Supplied records -
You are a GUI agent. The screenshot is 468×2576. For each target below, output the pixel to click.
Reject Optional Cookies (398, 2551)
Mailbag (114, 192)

==

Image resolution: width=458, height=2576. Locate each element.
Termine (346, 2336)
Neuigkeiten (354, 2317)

Exercise -
Within the listing above, extract exactly the lines from the line with "You are a GUI" to the line with "Mailbag (114, 192)", the two named lines included, and no others.

Result of the exercise -
You are a GUI agent. The screenshot is 468×2576. For each target below, output the pixel to click.
Reject Optional Cookies (398, 2551)
Mailbag (114, 192)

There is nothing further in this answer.